Compound Angles – Problems

Compound Angles – Problems

Definition: The algebraic sum of two or more angles is called a Compound angles. i.e, A + B, A – B, A + B + C, A + B – C, A – B + C, B + C – A … etc,

1. Simplify the following

i. cos (100) cos (40) + sin (100) sin (40)

Solution: Given that,

cos (100) cos (40) + sin (100) sin (40)

we can use the formula is cos (A – B) = cos A cos B + sin A sin B

now given that in the form of cos(A-B)

A = 100 and B = 40

cos (100 – 40) = cos (100) cos (40) + sin (100) sin (40)

cos (60) = ½

ii. tan (π/4 + θ) tan (π/4 – θ)

Solution: Given that,

tan (π/4 + θ) tan (π/4 – θ)

we can use tan (A + B) = (tan A + tan B)/ (1- tan A tan B)

tan (π/4 + θ) = (tan (π/4) + tanθ)/(1- tan (π/4) tanθ)

                         = (1 + tanθ)/ (1 – tanθ) … (1)

tan (π/4 – θ) = (tan(π/4) – tanθ)/ (1+ tan(π/4) tanθ)

                        = (1 – tanθ)/ (1 + tanθ) … (2)

From equation (1) and (2)

tan (π/4 + θ) tan (π/4 – θ) = (1 + tanθ)/ (1 – tanθ) (1 – tanθ)/ (1 + tanθ)

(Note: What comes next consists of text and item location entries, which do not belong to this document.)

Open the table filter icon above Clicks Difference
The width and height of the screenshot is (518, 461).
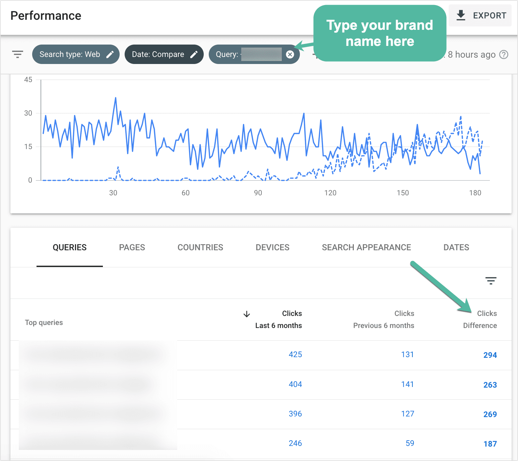(x=491, y=281)
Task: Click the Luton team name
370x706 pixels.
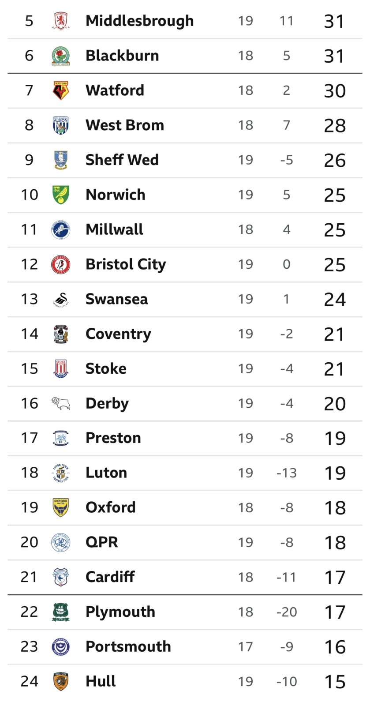Action: pos(106,473)
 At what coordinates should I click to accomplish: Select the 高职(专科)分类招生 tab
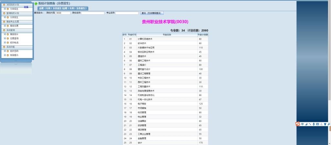63,8
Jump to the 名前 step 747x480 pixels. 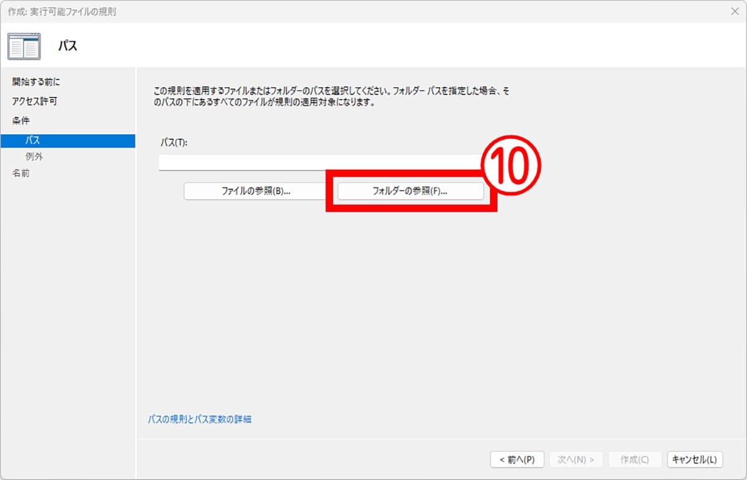21,173

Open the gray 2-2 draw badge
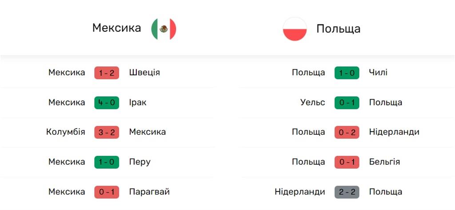click(x=347, y=192)
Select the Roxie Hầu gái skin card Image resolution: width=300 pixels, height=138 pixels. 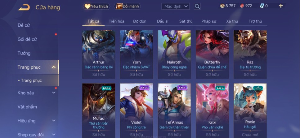tap(250, 111)
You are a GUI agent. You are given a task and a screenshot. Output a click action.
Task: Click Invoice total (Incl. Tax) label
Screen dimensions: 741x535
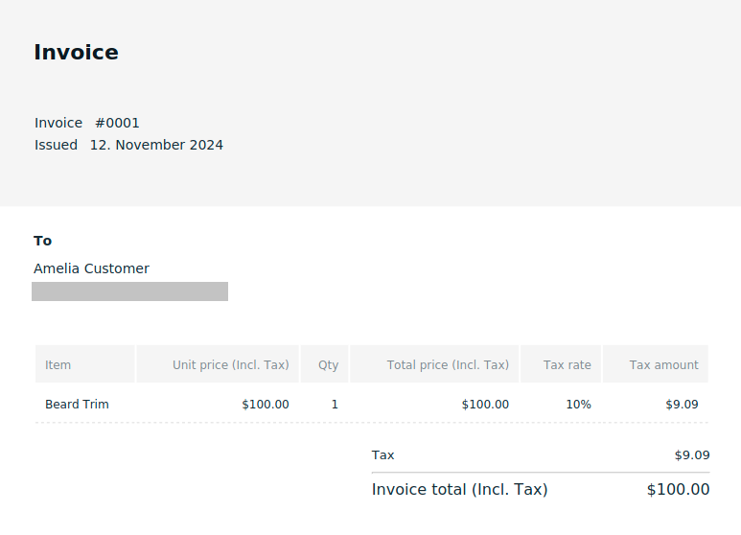(459, 490)
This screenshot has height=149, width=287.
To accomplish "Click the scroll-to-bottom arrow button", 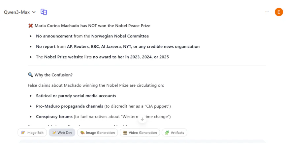I will point(142,119).
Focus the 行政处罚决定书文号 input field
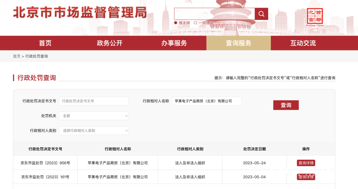This screenshot has width=358, height=189. click(94, 101)
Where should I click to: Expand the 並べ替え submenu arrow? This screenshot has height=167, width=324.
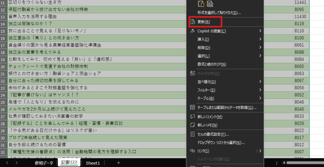260,82
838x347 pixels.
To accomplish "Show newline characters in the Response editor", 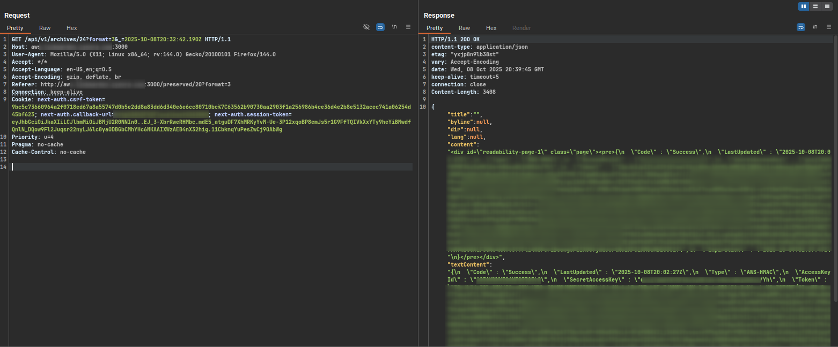I will point(814,27).
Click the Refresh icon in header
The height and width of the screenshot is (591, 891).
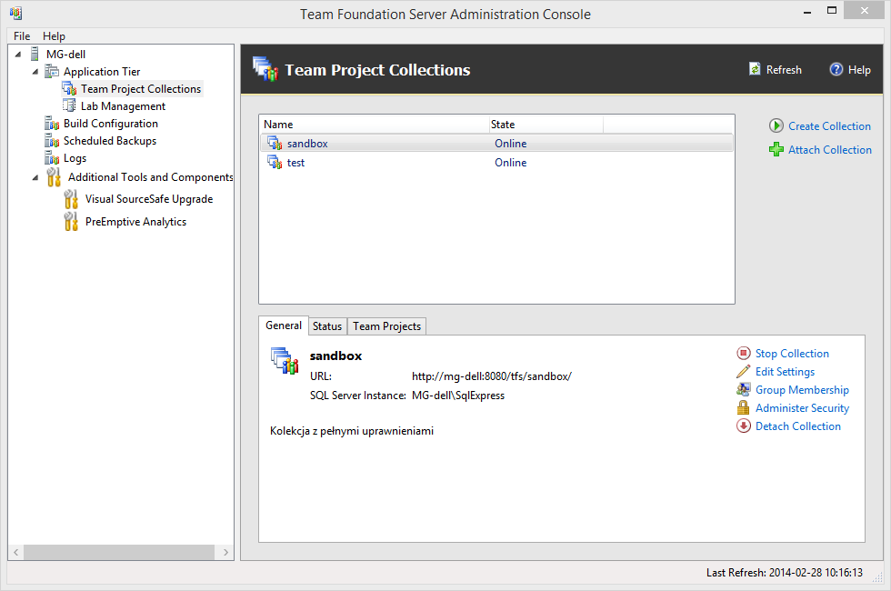point(755,69)
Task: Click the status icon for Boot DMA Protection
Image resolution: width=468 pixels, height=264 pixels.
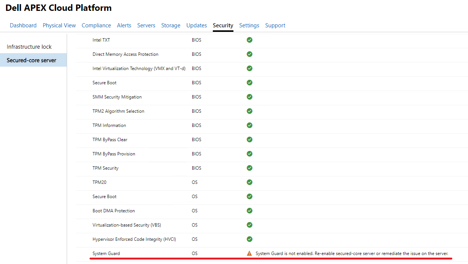Action: (250, 210)
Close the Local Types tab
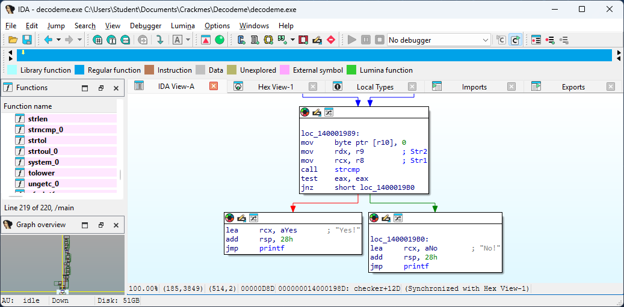The height and width of the screenshot is (307, 624). pyautogui.click(x=412, y=87)
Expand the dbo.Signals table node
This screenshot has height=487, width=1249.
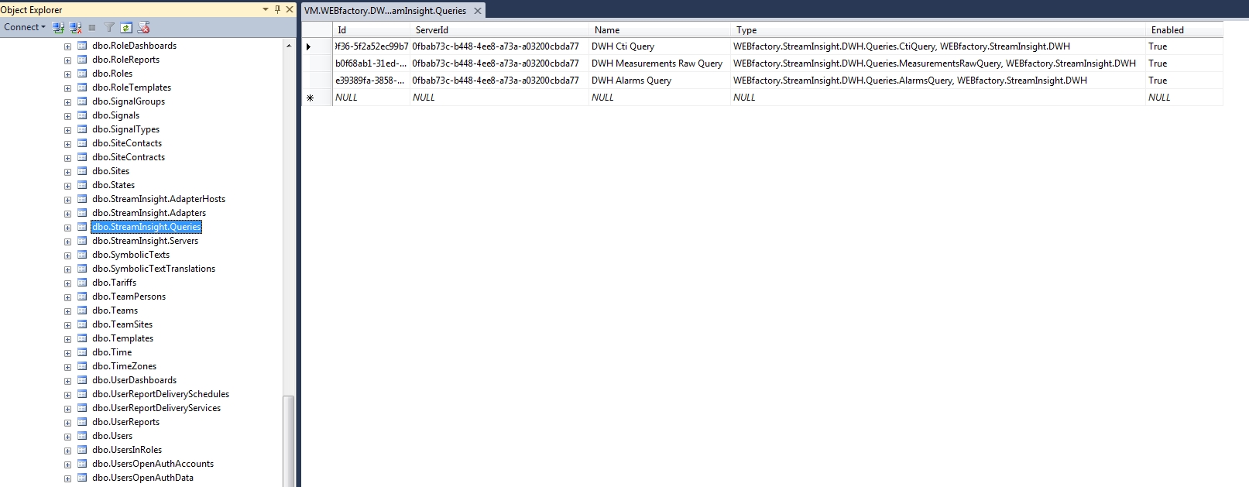[x=67, y=116]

tan (π/4 + θ) tan (π/4 – θ) = 1

2. Find the values of sin 18

Solution: Given sin 18

Let θ = 18 then

2θ = 36 = 90 – 3θ.

Now sin2θ = 2sinθ cosθ and

sin (90 – 3θ) = cos3θ = 4cos³θ – 3cosθ

2sinθ cosθ = cosθ (4cos²θ – 3) = cosθ (1 – 4sin²θ).

Hence, 2sinθ = 1 – 4sin²θ

4sin²θ + 2sinθ – 1 = 0

We can compare to quadratic expression ax² + bx + c = 0 then find the factors sinθ

=  \(\frac{-2\pm \sqrt{{{2}^{2}}-4(4)(-1)}}{2.4}\),

= \(\frac{-2\pm \sqrt{4+16}}{2.4}\),

 = \(\frac{-2\pm \sqrt{20}}{2.4}\),

= \(\frac{-2\pm 2\sqrt{5}}{2.4}\),

 = \(\frac{-1\pm \sqrt{5}}{4}\),

sinθ = \(\frac{-1+\sqrt{5}}{4}\), \(\frac{-1-\sqrt{5}}{4}\),

But as sinθ > 0 we have sinθ =  \(\frac{-1+\sqrt{5}}{4}\).